Vervolgens vermeerderd HaSa haar vordering op dit op dit onderdeel met een bedrag van € 95.897,04 voor meerwerkpost N 1.2. Ook bij deze vermeerdering licht HaSa niet toe op welk onderdeel van het werk dit betrekking heeft.
HaSa zal bij akte nader moeten uitleggen op welke onderdelen van de factuur van
18 april 2012 de verminderingen en de vermeerdering betrekking hebben en of de aannames van het hof daaromtrent juist zijn.
3.47.
ViMa betwist dat zij deze factuur nog moet betalen. ViMa betwist de gefactureerde hoeveelheden, de berekende toeslagen, de gehanteerde eenheidsprijzen en – voor zover het meerwerk betreft – de opdracht en daarmee ook de gefactureerde prijs. Zoals het hof hiervoor in 3.15 heeft overwogen, zal HaSa met betrekking tot deze facturen moeten aantonen dat de gefactureerde hoeveelheden daadwerkelijk zijn verwerkt en dat deze met de juiste toeslagen en eenheidsprijzen zijn gefactureerd. En voor meerwerk komt daar nog bij dat HaSa zal moeten aantonen dat zij daarvoor ook daadwerkelijk opdracht heeft gekregen. Het hof tekent bij dit laatste aan dat daarvan in ieder geval sprake is indien HaSa een door ViMa ondertekende hoeveelhedenstaat of uitvoerdersbon kan overleggen. Zoals hiervoor in 3.18 en 3.43 overwogen, is het hof voornemens een deskundige te benoemen, waarbij het het meest voor de hand ligt dezelfde deskundige te benaderen die in de procedure bij de rechtbank al een rapport heeft uitgebracht.
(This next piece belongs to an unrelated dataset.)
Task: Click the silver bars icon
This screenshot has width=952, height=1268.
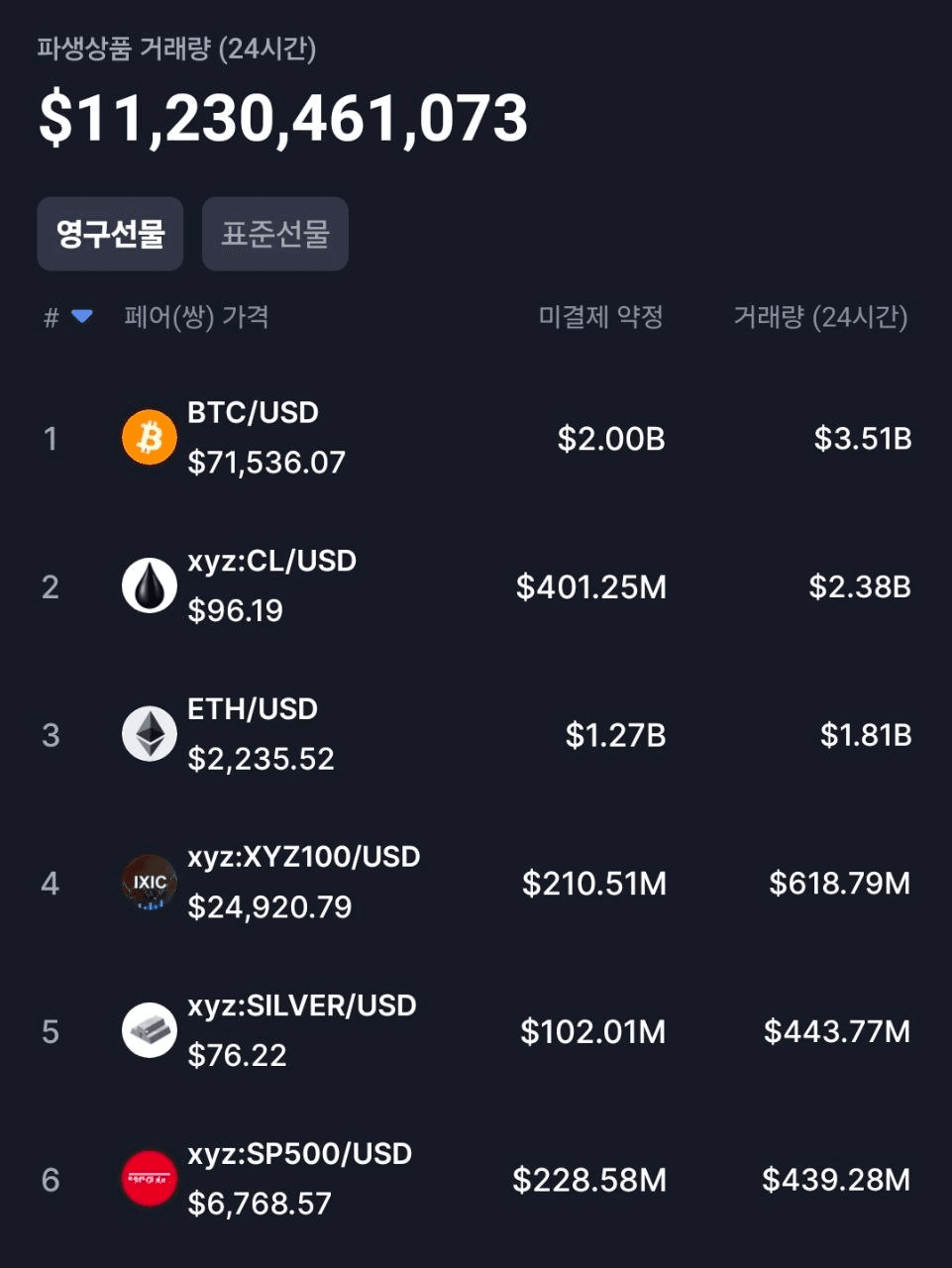Action: click(150, 1030)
De deskundige kan dan ook de juistheid onderzoeken van de stellingen van ViMa dat zij facturen al betaald heeft (zie 5.8 t/m 5.14 conclusie van dupliek in conventie). De deskundige zal dit onderzoek moeten doen aan de hand van zowel de administratie van HaSa, als de administratie van ViMa. Mocht de juistheid van een individuele factuur niet door de deskundige kunnen worden vastgesteld, dan zal dit ten nadele van HaSa strekken, omdat op haar de bewijslast op dit punt berust. Mocht de deskundige de juistheid van de stelling van ViMa dat zij een bepaalde factuur reeds heeft betaald niet kunnen vaststellen, dan zal dit in het nadeel van ViMa worden uitgelegd, omdat ViMa op dat punt de bewijslast heeft.
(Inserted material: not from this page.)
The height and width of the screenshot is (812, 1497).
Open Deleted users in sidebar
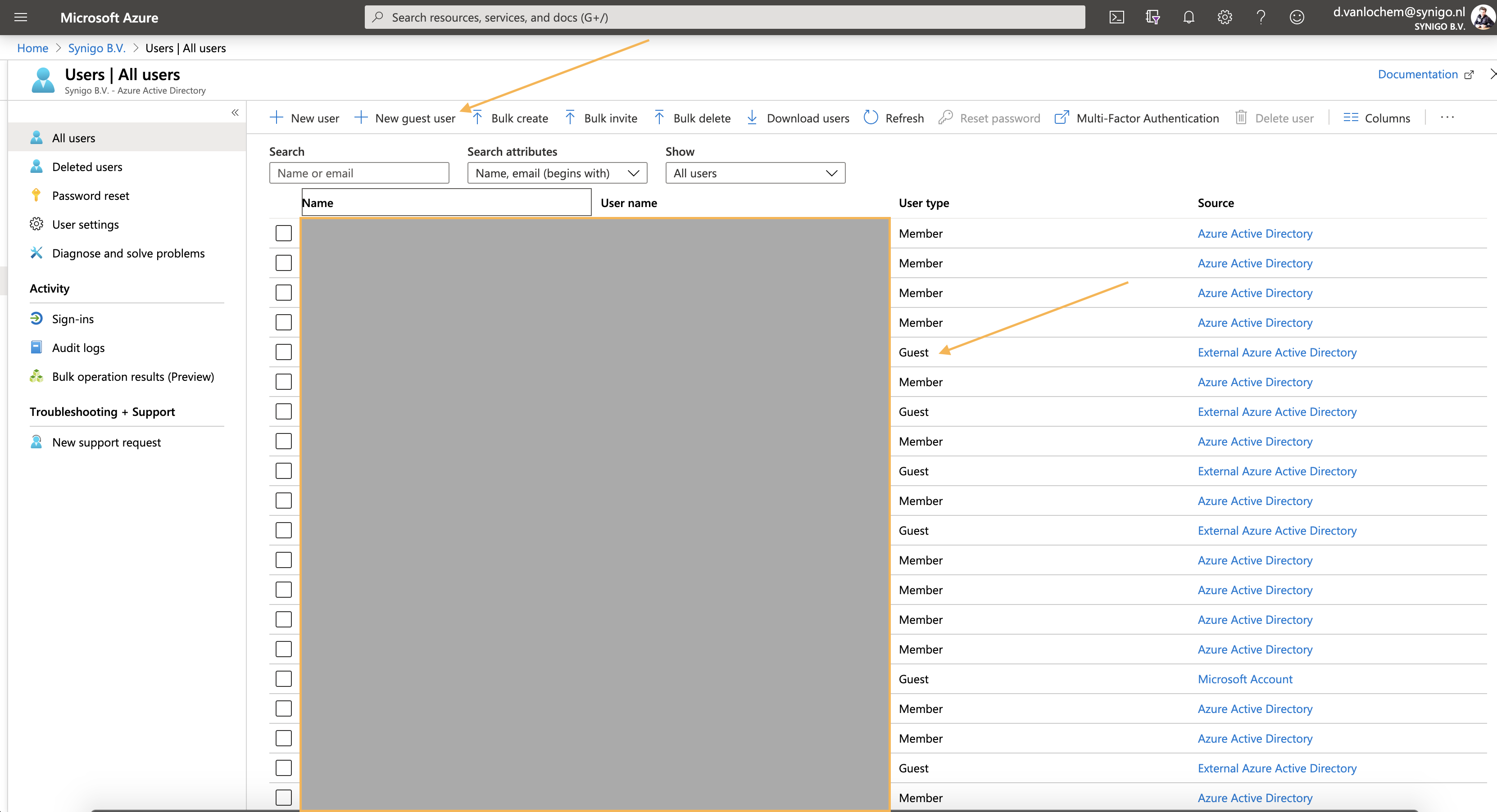point(87,167)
Vordering 4 HaSa en de terugbetalingsvordering van ViMa
De bonussen uit de overeenkomst van 16 december 2010
3.48.
Partijen hebben op 16 december 2010 het volgende afgesproken:
Vereinbarung
Die zur Zeit strittigen Forderungen zwischen ViMa und HaSa aufgrund Behinderungen und
Unproduktivität betragen ca. 1.000.000,00 Euro.
Für folgende Bauteile hat die ViMa mit RWE eine Vertragsstrafenregelung:
ROUBA, AOUMA und BOUMA
Hält HaSa die im Schreiben vom 15.12.2010 angegebene Mannstärke von 180 Mann auf der
Baustelle zur Einhaltung der bekannten Zieltermine, respective die ViMa bezahlt keine
Vertragsstrafe an die RWE, vergütet die ViMa folgende Mobilisierungsvergütung auf o.g.
Betrag:
ROUBA 20%
AOUMA 65%
BOIJMA 15%
Mit dieser Vereinbarung sind alle bisherigen und zukünftigen Minderungen aus Unproduktivität abgegolten.
Sonstige Stillstandszeiten werden wie bisher behandelt.
Als Vorauszahlung werden 300.000 Euro bezahlt.
Dieser Betrag erhöht nicht den Gesamtbetrag. Sollten die 100% nicht erreicht werden, so wird der Betrag verrechnet.
3.49.
ViMa heeft op grond van deze overeenkomst een bedrag van € 300.000,00 en een bedrag van € 350.000,00 betaald. HaSa vordert het restant (€ 350.000,00) en ViMa vordert in plaats daarvan terugbetaling van € 650.000,00. ViMa stelt daarvoor dat HaSa niet met de afgesproken 180 mensen op de bouwplaats heeft gewerkt en bovendien heeft RWE een boete aan ViMa opgelegd.
3.50.
Op 21 december 2011 hebben partijen nadere afspraken gemaakt. Zij hebben toen onder meer het volgende afgesproken:
3.51.
ViMa heeft in noot 8 op pagina 40 van haar antwoordconclusie van 21 oktober 2020 deze tekst als volgt vertaald:
Die Zweite Rate der Boni von 350.000 € wird bezahlt, sobald R2UET ausgeschalt is, und der Schalungsverlust feststeht. Zieltermin Ende 4. Kw. 2012.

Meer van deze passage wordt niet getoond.